▸ **Things to do**:
**A.** Print the part of the message on form submission that begins with the words containing "The original assumption" and ends with "value of UTF-8.", copying it exactly.
**B.** Answer these questions from the message on form submission, one answer per line:
(i) Until when is the XForms working draft in last call?
(ii) Which browser version replaces characters that cannot be submitted with '?'?
(iii) With what value does the reply suggest ACCEPT_CHARSET should only be used?
**C.** List every email address given in the To line of the message on form submission.

---------- Selected extract ----------

Re: specification for form sumission from Martin Duerst on 2002-02-19 (www-international@w3.org from January to March 2002)

From: Martin Duerst <duerst@w3.org>
Date: Wed, 20 Feb 2002 08:47:14 +0900
To: ftang@netscape.com (Yung-Fong Tang), www-international <www-international@w3.org>, Katsuhiko Momoi <momoi@netscape.com>, Bob Jung <bobj@netscape.com>
Message-Id: <4.2.0.58.J.20020220083128.00a87eb8@localhost>

Hello Frank,

At 08:50 02/02/19 -0800, Yung-Fong Tang wrote:
>I wonder is there a w3c specification address the following issue:

In summary, no, but XForms should provide it. Please review
the XForms WD, at http://www.w3.org/TR/xforms/, in last call
until the end of this week.

>Background:
>All HTML could encoded with a charset, either by labeled by HTTP header or 
>HTML meta tag. When the browser submit the form data to the server, for 
>backward compatability reason, we should send the data in the url escaped 
>form of the form charset.

Yes, this is what the spec says, and what (reasonably newer) browsers do.

>However, since it is possible to put any unicode data into the text feild, 
>what should the browser do when the data it need to submit cannot be 
>convert to the charset of the form html.
>
>I observed/heard about the following behavior:
>1. prohibit the input, copy and paste of any characters which cannot be 
>convert to the charset- Netscape 4.x did that. So there are no way to put 
>Korean characters into ISO-8859-1 form. In this case, what you see is what 
>you submit.

This is most straightforward. Presumably, the CGI (or whatever) working
in iso-8859-1, and sending it anything else will get it confused.
This (plus 3 maybe) is probably what I would do.

>2. replace characters cannot be submit to '?' (N6.2 do that)

Not such a good idea; the user things she submitted actual
characters, but they didn't get across. Imagine ordering
something, and typing in your address, and being billed, but
never getting anything because the post office cannot route
a package to ?????.

>3. if there are ACCEPT_CHARSET specified in the HTML form , try to convert 
>to different charset. (HTML 4.x say something about this). However, it 
>will be very bad if one value is in one charset and the other is in a 
>different one.

The original assumption for ACCEPT_CHARSET was that all browsers would
use it, so the server would always only see a single encoding. However,
uptake on ACCEPT_CHARSET was very slow; I actually don't know positively
about any browser where it is implemented. The only way I would suggest
it might be used now is:
- Only use it with a value of UTF-8.

---------- Given data ----------

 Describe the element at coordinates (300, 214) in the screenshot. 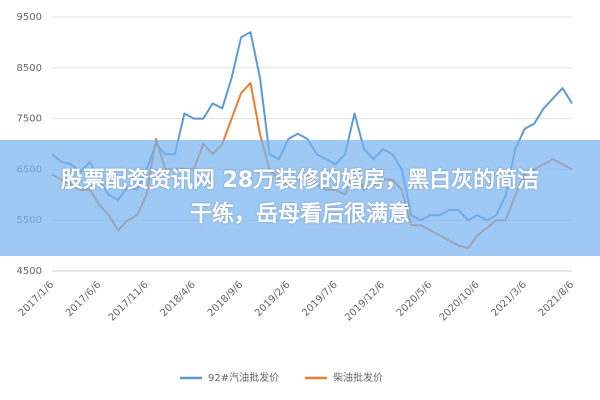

----------

▸ **Solutions to each task**:
**A.**
The original assumption for ACCEPT_CHARSET was that all browsers would
use it, so the server would always only see a single encoding. However,
uptake on ACCEPT_CHARSET was very slow; I actually don't know positively
about any browser where it is implemented. The only way I would suggest
it might be used now is:
- Only use it with a value of UTF-8.

**B.**
(i) Until the end of this week
(ii) N6.2
(iii) UTF-8

**C.**
ftang@netscape.com
www-international@w3.org
momoi@netscape.com
bobj@netscape.com